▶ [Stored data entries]
# # # #

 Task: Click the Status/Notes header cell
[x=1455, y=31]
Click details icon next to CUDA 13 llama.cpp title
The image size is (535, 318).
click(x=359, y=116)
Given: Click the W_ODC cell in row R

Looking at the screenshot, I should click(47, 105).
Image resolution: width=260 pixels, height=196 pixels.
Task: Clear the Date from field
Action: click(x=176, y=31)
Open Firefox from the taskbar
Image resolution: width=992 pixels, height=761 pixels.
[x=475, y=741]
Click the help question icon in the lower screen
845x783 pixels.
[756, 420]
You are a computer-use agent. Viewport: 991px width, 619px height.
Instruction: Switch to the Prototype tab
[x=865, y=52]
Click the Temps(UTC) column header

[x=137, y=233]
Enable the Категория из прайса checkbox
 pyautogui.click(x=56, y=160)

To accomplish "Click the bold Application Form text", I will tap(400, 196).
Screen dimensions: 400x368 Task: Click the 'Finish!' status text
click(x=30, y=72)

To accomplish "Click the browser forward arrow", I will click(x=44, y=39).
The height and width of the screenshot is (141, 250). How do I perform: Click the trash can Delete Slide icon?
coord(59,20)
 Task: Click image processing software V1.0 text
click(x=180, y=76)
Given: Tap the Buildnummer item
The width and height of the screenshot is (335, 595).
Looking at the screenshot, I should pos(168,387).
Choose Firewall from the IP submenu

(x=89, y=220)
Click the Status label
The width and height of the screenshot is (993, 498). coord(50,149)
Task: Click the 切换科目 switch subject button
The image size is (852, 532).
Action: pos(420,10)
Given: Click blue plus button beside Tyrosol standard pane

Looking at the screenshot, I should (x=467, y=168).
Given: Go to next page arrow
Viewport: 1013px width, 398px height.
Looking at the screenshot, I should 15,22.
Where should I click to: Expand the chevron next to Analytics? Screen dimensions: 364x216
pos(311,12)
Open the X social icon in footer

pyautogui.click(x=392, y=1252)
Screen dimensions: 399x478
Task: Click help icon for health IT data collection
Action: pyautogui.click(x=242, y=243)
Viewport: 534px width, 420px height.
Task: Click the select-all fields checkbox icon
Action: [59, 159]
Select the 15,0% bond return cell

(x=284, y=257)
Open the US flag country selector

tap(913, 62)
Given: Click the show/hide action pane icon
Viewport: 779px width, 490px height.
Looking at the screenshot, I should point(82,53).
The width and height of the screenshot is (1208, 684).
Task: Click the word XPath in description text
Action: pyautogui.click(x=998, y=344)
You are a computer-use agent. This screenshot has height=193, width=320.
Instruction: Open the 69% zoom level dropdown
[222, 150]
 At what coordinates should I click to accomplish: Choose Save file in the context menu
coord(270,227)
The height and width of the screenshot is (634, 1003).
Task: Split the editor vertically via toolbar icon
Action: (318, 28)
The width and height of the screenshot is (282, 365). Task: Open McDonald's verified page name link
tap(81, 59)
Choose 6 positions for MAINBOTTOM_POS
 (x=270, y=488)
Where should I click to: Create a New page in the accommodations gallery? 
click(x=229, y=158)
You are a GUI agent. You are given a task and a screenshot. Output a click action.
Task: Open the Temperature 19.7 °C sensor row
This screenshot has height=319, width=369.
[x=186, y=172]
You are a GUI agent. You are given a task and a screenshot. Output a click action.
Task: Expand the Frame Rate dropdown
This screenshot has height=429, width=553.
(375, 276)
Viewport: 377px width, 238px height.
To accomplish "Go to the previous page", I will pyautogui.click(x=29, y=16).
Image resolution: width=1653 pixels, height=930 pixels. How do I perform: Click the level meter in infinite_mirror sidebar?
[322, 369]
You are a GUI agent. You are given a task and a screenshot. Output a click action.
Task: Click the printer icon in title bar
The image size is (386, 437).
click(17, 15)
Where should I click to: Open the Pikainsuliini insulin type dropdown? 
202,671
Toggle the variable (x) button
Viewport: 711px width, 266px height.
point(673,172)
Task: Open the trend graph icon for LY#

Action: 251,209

# # # #

Write out the stretch from the line containing "Choose 6 positions for MAINBOTTOM_POS" through the line containing "will pyautogui.click(x=29, y=16)." again, requests included, and scale only the click coordinates in the answers by 0.45. Round each result to a whole number, with halves rounded up.

Choose 6 positions for MAINBOTTOM_POS
 (x=122, y=220)
Where should I click to: Create a New page in the accommodations gallery? 
click(x=103, y=71)
You are a GUI agent. You are given a task and a screenshot. Output a click action.
Task: Open the Temperature 19.7 °C sensor row
This screenshot has height=319, width=369.
[x=84, y=77]
You are a GUI agent. You are given a task and a screenshot. Output a click action.
Task: Expand the Frame Rate dropdown
This screenshot has height=429, width=553.
(169, 124)
Viewport: 377px width, 238px height.
To accomplish "Go to the previous page", I will pyautogui.click(x=13, y=7).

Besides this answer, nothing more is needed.